15. Le Comité souhaiterait recevoir, dans un délai de 90 jours, les observations
de l'État partie se rapportant à ses constatations.
[Texte adopté en anglais (version originale) et traduit en espagnol et
français.]
Notes
a Voir Documents officiels de l'Assemblée générale, quarante
et unième session, Supplément No 40 (A/41/40), annexe VIII.B, constatations
adoptées à la vingt-sixième session, le 1er novembre 1985, dans lesquelles
le Comité a conclu qu'il ressortait des faits qu'il y avait eu violation
des articles 7 et 10 (par. 1) du Pacte.
b Jugement prononcé le 29 juillet 1988 par la Cour interaméricaine
des droits de l'homme au sujet de la plainte de Velasquez Rodríguez.

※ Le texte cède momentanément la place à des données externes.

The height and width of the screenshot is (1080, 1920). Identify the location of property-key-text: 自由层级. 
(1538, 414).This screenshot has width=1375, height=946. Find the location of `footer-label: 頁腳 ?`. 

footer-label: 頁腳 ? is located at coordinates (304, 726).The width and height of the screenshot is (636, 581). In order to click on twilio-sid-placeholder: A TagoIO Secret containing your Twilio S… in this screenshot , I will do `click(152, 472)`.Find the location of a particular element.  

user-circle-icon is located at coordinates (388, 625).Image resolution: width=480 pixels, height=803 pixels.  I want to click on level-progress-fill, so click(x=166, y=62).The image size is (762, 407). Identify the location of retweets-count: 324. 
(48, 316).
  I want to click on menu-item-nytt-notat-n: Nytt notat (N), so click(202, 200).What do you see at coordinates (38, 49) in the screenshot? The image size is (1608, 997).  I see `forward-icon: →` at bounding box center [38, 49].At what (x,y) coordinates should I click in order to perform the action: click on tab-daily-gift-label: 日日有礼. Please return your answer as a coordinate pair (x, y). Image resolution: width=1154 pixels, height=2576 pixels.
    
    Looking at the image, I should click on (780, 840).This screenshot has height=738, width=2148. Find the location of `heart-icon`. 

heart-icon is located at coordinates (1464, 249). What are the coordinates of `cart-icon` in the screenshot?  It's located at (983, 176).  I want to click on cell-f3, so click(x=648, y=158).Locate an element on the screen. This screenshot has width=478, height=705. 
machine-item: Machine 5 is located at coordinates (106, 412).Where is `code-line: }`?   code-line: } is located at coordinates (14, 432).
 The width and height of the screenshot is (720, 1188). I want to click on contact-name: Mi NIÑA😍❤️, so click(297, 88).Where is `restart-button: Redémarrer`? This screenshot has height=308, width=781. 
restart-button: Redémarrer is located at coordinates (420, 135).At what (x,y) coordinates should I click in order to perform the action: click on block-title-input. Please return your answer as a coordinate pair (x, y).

À comparer, toutefois, avec l'avis consultatif OC-13/93 du 16 juillet
1993, affirmant que la Commission interaméricaine des droits de l'homme
était compétente pour juger qu'une norme de droit interne d'un État partie
est contraire aux obligations contractées par ce dernier au titre de la
Convention américaine relative aux droits de l'homme. Voir également la
résolution No 22/88 dans l'affaire No 9850 concernant l'Argentine, en
date du 4 octobre 1990, et le rapport No 29/92 du 2 octobre 1992 sur les
affaires 10029, 10036, 10145, 10305, 10372, 10373, 10374 et 10375 concernant
l'Uruguay, dans lesquelles la Commission a conclu "que la loi 15848
du 22 décembre 1986 est incompatible avec l'article XVIII (droit à un
procès équitable) de la Déclaration américaine des droits et devoirs de
l'homme et avec les articles 1, 8 et 25 de la Convention américaine relative
aux droits de l'homme". De plus, la Commission interaméricaine des
droits de l'homme a recommandé au Gouvernement uruguayen d'accorder aux
victimes auteurs des plaintes ou à leurs ayants droit une juste réparation
et "d'adopter les mesures nécessaires pour élucider les faits et
identifier les responsables des violations des droits de l'homme commises
durant la période du gouvernement de facto". (Rapport annuel de
la Commission interaméricaine des droits de l'homme, 1992-1993, p.
165.)
c Voir Documents officiels de l'Assemblée générale, quarante-quatrième
session, Supplément No 40 (A/44/40), annexe XI.B, communication No
213/1986 (H. C. M. A. c. Pays-Bas) (par. 11.6), déclarée
irrecevable le 30 mars 1989; et ibid., quarante-cinquième session,
Supplément No 40 (A/45/40), annexe X.J, communication No 275/1988
(S. E. c. Argentine) (par. 5.5), déclarée irrecevable le
26 mars 1990.
d Adoptée à sa quarante-quatrième session, en 1992; voir
Documents officiels de l'Assemblée générale, quarante-septième session,
Supplément No 40 (A/47/40), annexe VI.A.
e Voir les observations du Comité sur le troisième rapport
périodique de l'Uruguay présenté conformément à l'article 40 du Pacte,
adoptées le 8 avril 1993 (Documents officiels de l'Assemblée générale,
quarante-huitième session, Supplément No 40 (A/48/40), chap. III).